● **Extracted text**
========================
In one aspect of one or more general embodiments, securing the wireline tool to the seat assembly may include landing the wireline tool on a profile disposed on an interior surface of the seat assembly; engaging the profile with the wireline tool; engaging at least a portion of the wireline tool with a collet of the seat assembly; adjusting the collet to expose one or more pressure equalizing ports disposed through the seat assembly; and equalizing pressure between regions in the bore uphole and downhole of the seat.
In one aspect of one or more general embodiments, the plug may be adapted to receive a first hydraulic pressure, and the sleeve may be detached from the body and urged downhole by the first hydraulic pressure to misalign the first and second plurality of ports. Fluid communication between an exterior of the body and the bore may be substantially prevented upon misalignment of the first and second plurality of ports.
========================
● **What is asked**
[1] Copy the seat assembly passage word for word from "In one aspect of one or more general embodiments, the" to "of the first and second plurality of ports.".
[2] According to the seat assembly passage, what is substantially prevented once the first and second plurality of ports are misaligned?

● **Extracted records**
========================
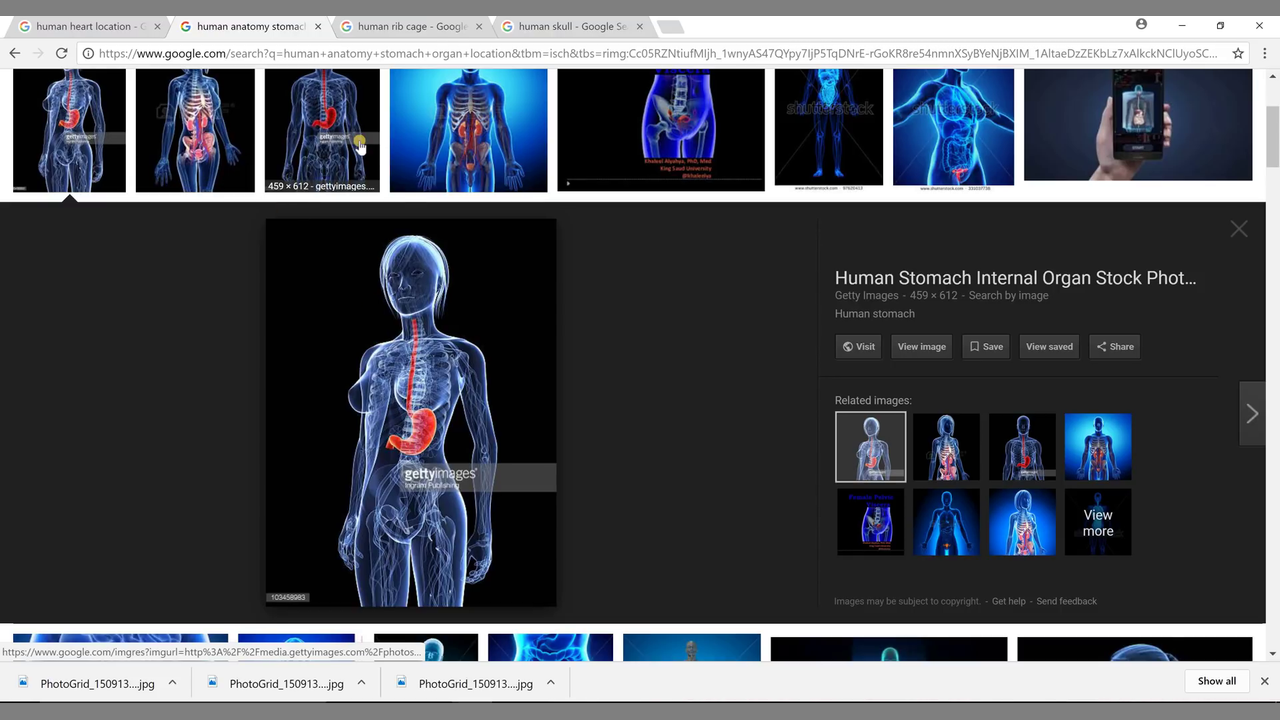Save the image with the Save button
The width and height of the screenshot is (1280, 720).
[985, 347]
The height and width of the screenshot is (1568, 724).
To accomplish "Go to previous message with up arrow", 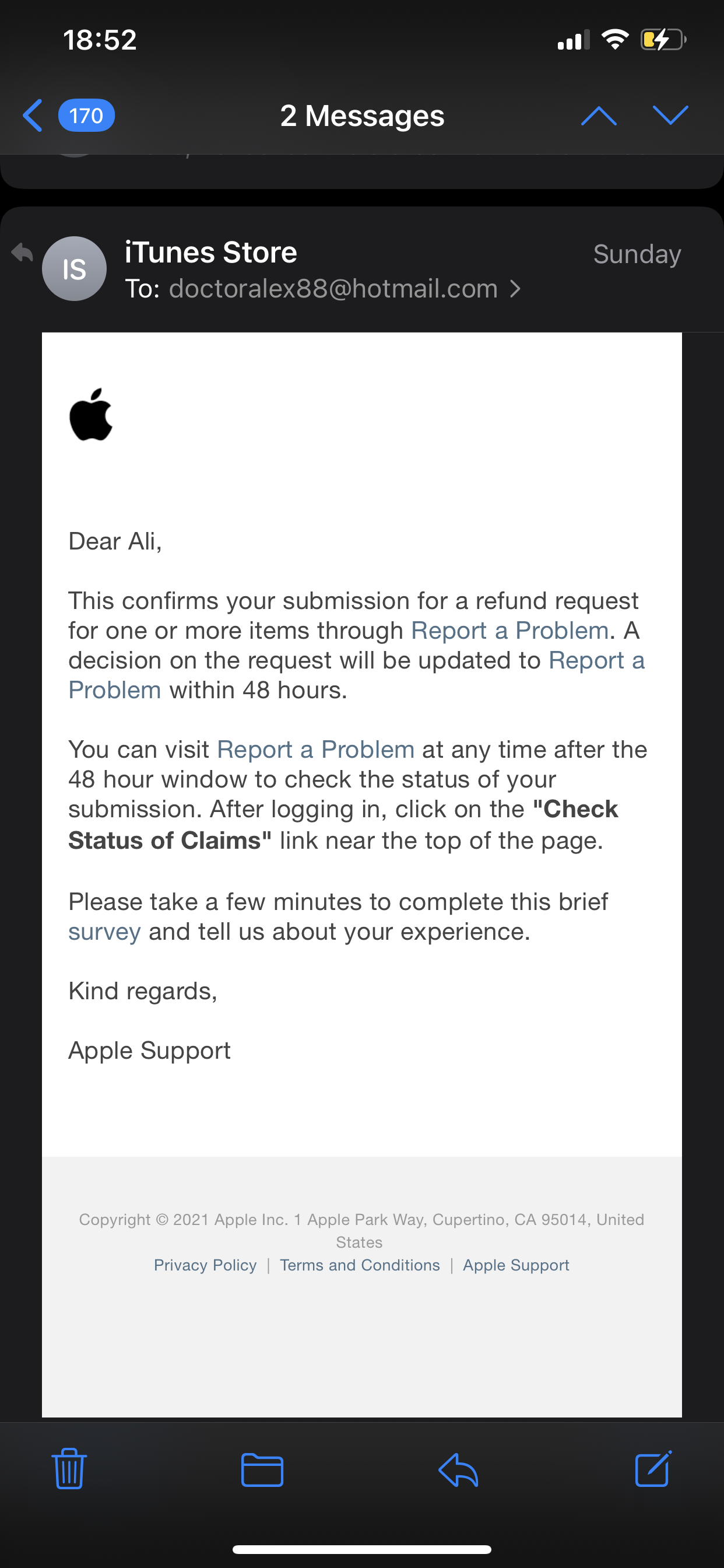I will [599, 116].
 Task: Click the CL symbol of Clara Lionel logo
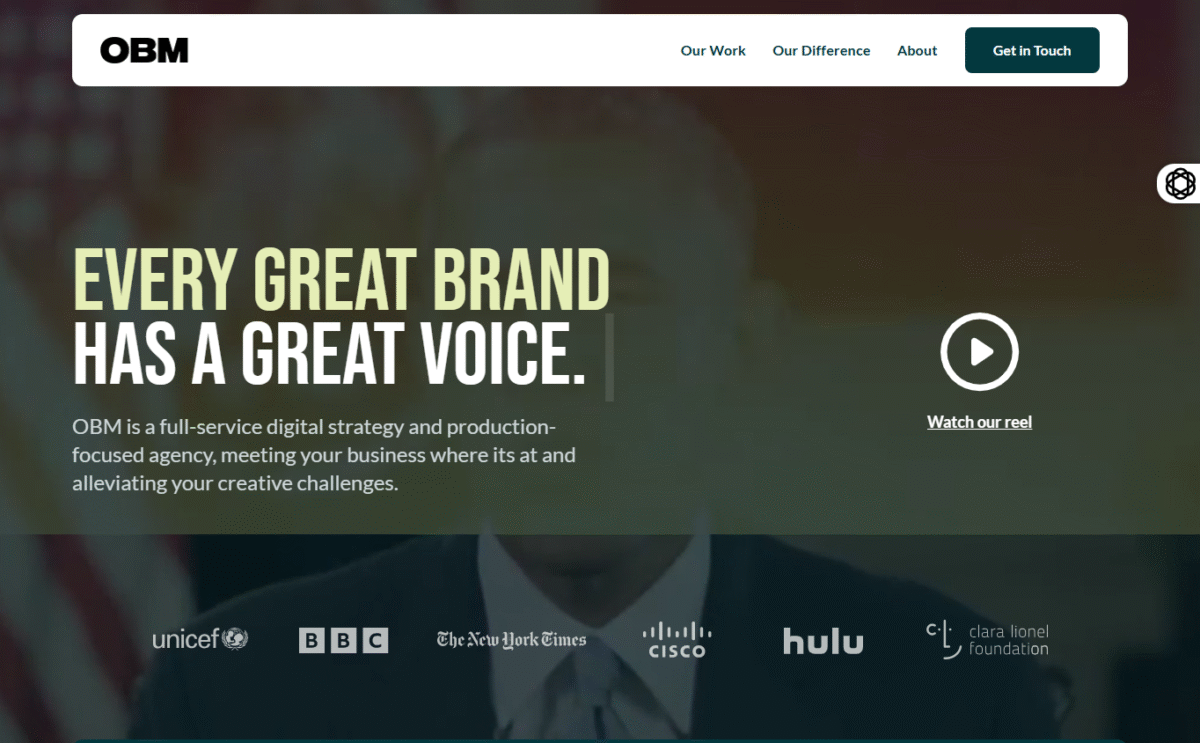click(x=943, y=640)
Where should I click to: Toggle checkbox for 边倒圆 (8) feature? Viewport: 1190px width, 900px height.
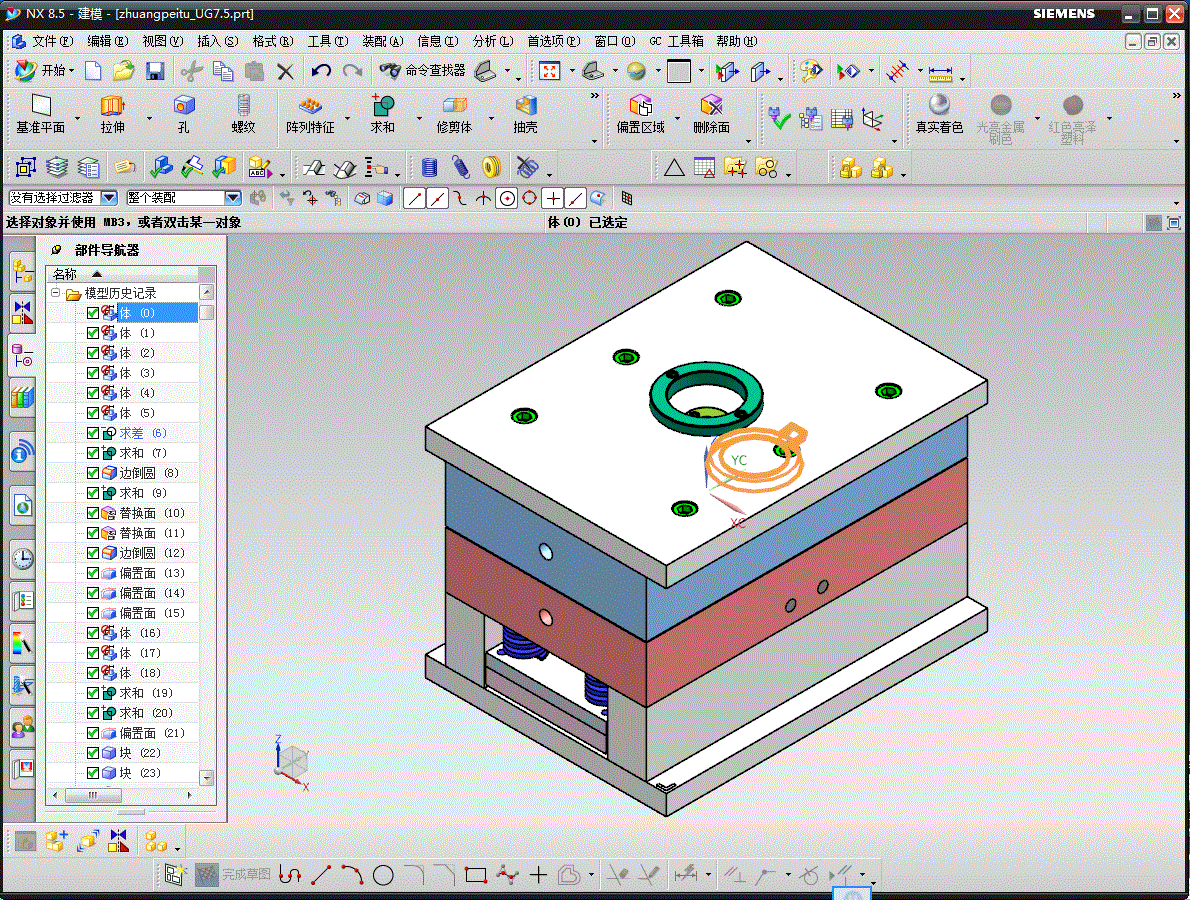click(x=93, y=473)
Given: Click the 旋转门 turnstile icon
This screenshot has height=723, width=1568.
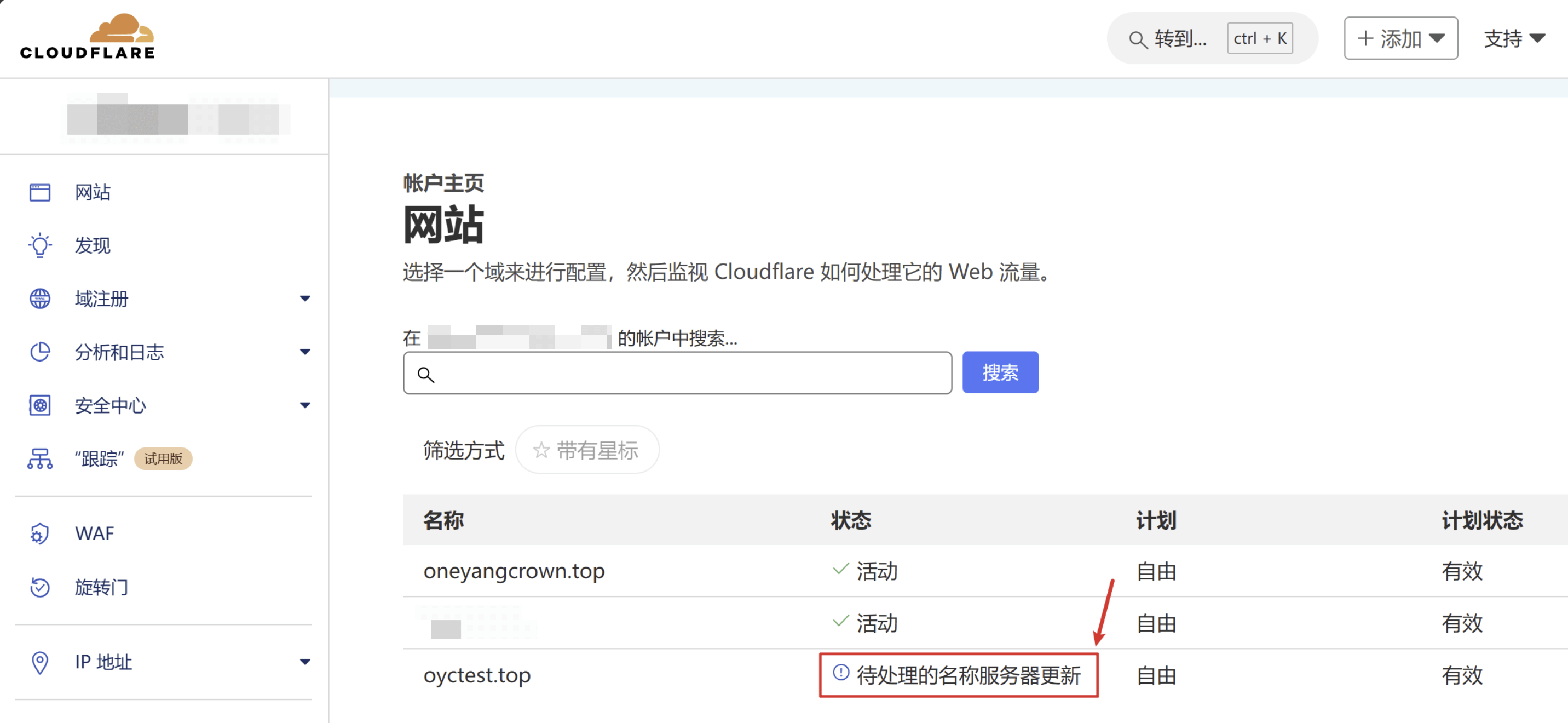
========================
● **The responses**
[1]
In one aspect of one or more general embodiments, the plug may be adapted to receive a first hydraulic pressure, and the sleeve may be detached from the body and urged downhole by the first hydraulic pressure to misalign the first and second plurality of ports. Fluid communication between an exterior of the body and the bore may be substantially prevented upon misalignment of the first and second plurality of ports.

[2] Fluid communication between an exterior of the body and the bore is substantially prevented.